Foreigners arriving in Singapore to “steal jobs away” from Singaporeans has been a point of contention for a long time.
But it’s during this economic downturn and GE2020 that the issue was brought to the front in an explosive manner.
This past month, the Singapore government has been hard at work trying to reassure Singaporeans about foreigners coming into Singapore to work.
The MOM announced that they are keeping an eye on 47 companies which might’ve practised discriminatory hiring practices against Singaporeans.
DPM Heng Swee Keat came out to explain that the various agreements signed by Singapore with other countries do not take jobs away from Singaporeans.
And now, even our president has stepped up to the podium to say a few words on the issue.
President Halimah Said Gov will Address S’poreans’ Anxiety About Competition for Jobs with Foreigners
In her traditional speech to open the parliament on 24 Aug 2020, President Halimah Yacob said that she completely understood Singaporeans’ concerns with jobs and foreigners in these trying times.
The government will address these anxieties, she assures.
“We understand these concerns. They not only touch on matters of livelihood, but also on our sense of identity and belonging. They will be addressed.”
Adding that the interest of Singaporeans is always the most important, she urges Singaporeans to have “confidence” in the rights and privileges of being a Singapore citizen.
President Halimah Yacob said that Singapore cannot afford to turn inwards and adopt a protectionist policy.
Pointing out that Singapore’s education system can produce the best that can stand against the best the world has to offer, Singaporeans should embrace the value that foreign talents can bring to Singapore to improve the lives of Singaporeans and their children.

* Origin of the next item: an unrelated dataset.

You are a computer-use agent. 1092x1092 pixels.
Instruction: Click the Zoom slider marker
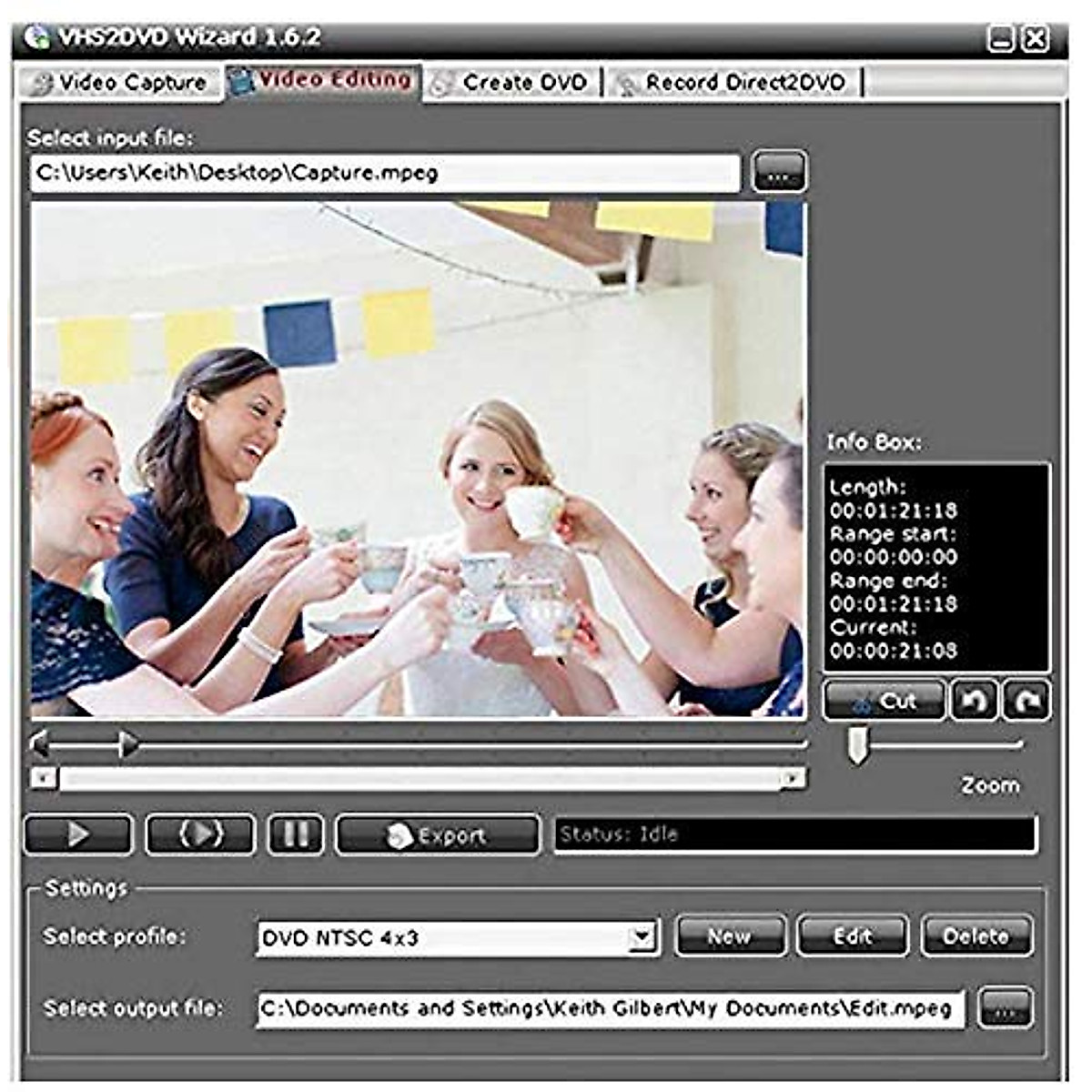point(856,743)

Previously, DPM Heng explained why foreign talents are still necessary here in Singapore.
He pointed out that there are opportunities for growth in several industries but Singapore isn’t able to provide enough manpower to make use of these opportunities. Yet.
So while foreign talents are brought in to be the “stopgap” measure, Singaporeans can take the option to upskill themselves in the desired areas.

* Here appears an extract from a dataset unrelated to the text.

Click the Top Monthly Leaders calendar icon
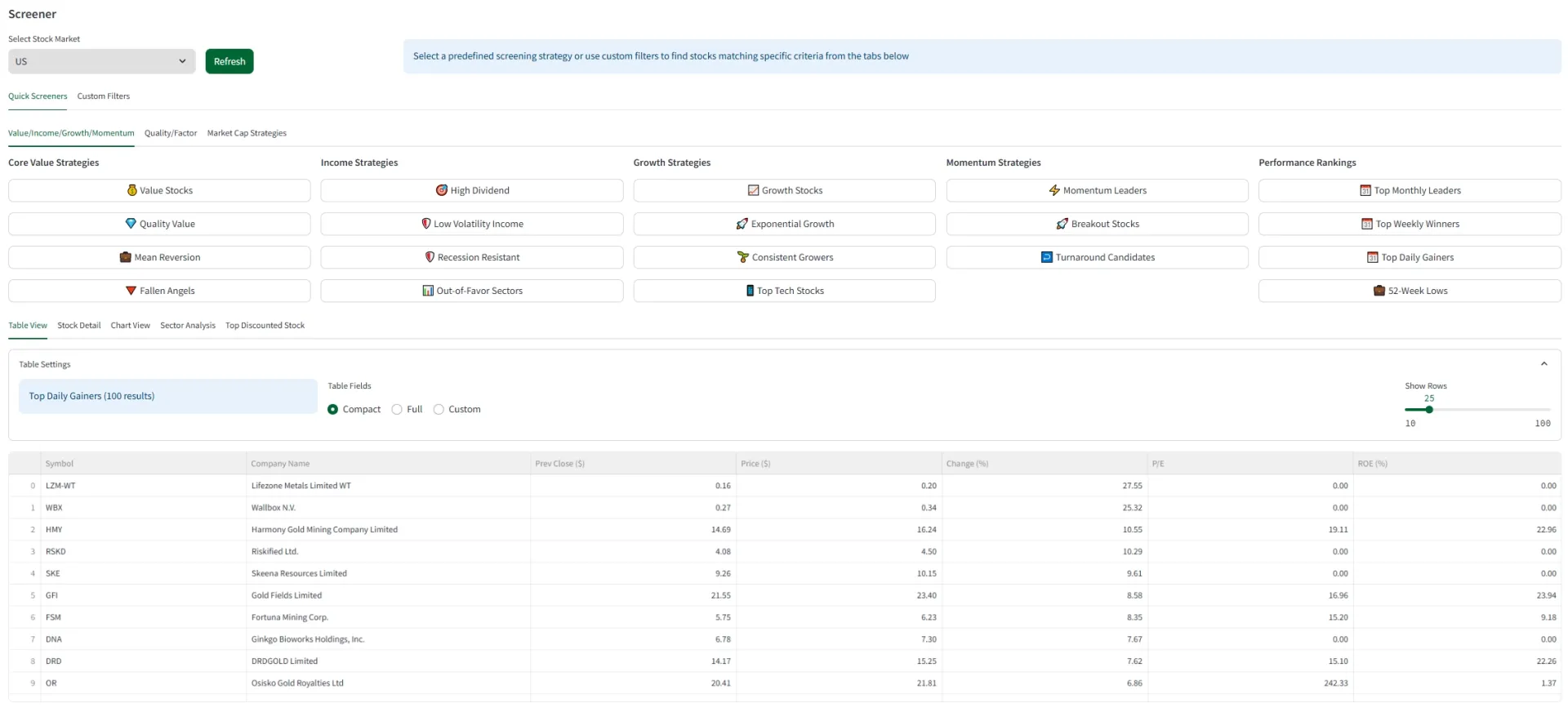This screenshot has height=712, width=1568. point(1365,190)
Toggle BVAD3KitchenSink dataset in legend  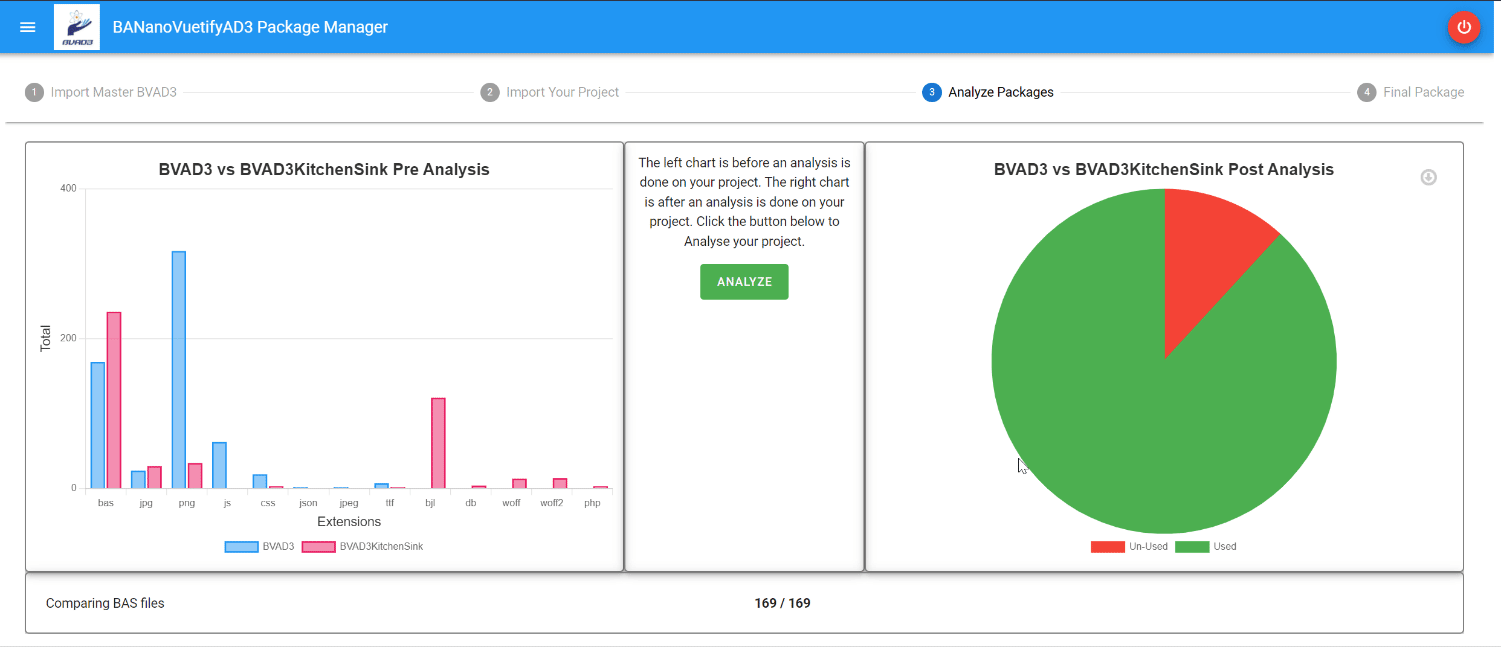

Don’t Pay Attention To Online Chatter
President Halimah Yacob acknowledged that this issue can be very polarising (divide Singaporeans into two camps).

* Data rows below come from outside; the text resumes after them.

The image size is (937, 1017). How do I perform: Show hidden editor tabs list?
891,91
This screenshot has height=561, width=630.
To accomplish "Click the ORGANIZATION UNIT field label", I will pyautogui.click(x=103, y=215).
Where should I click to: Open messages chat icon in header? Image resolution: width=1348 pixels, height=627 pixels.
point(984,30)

What she hopes to see is Singaporeans paying lesser attention to what is being said online (read: hate comments on social media) and instead, try to “bridge the gap with those who think differently”.
The Singaporean identity, she emphasised, is not by rejecting new arrivals, but by including them and adding to the “richness of our society”.
She’s probably reminding us of the fact that Singapore is a society mostly made up of immigrants.